** Begin DOCUMENT PASSAGE **
A few weeks back, we went for a hike around Lake Easton. It was a gorgeous day with both shady and sunny sections. If only we had our swimsuits, we could have jumped in the lake to cool off!

The above picture is of the bridge visible from I-90. If one travels east first, this is at the end of the hike. You can just see the trail bridge across the lake along the Palouse to Cascades Trail (near center, whitish line along the water).

We started out at the picnic area/day use portion of the Lake Easton State Park (Discover Pass required). It wasn’t too crowded when we got there and we managed to get a great parking spot. But beware late arrivals when the weather is warm! When we got back from the hike, the parking lot was crammed, people were circling looking for spots, and the beach area was wild. The better plan is to arrive early.

The directions I found were a bit vague-I love well-posted hikes with good signs. But alas, we did not get lost. We wondered once or twice but just kept going. And once we were headed towards Ellensburg on the Palouse to Cascades Trail, but we didn’t get too far before we realized we were headed east instead of west. (Once you pass through Easton, you must head back west to circle the lake.)
** End DOCUMENT PASSAGE **
**PROBLEM**
For each statement below, say yes or no according to the Lake Easton hike account, and quote the words from it that decide the answer. 1. The hikers had their swimsuits with them. 2. The hike began at the picnic area/day use portion of Lake Easton State Park. 3. The parking lot was crowded when the hikers arrived. Rely only on the text above.
** Begin DATA BLOCK **
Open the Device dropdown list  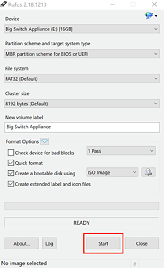[x=82, y=29]
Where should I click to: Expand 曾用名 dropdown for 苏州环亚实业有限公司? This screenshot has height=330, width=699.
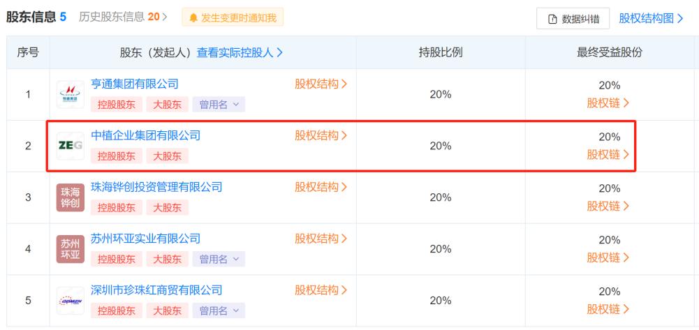coord(219,260)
** End DATA BLOCK **
**RESULT**
1. No: "If only we had our swimsuits, we could have jumped in the lake to cool off!"
2. Yes: "We started out at the picnic area/day use portion of the Lake Easton State Park"
3. No: "It wasn’t too crowded when we got there"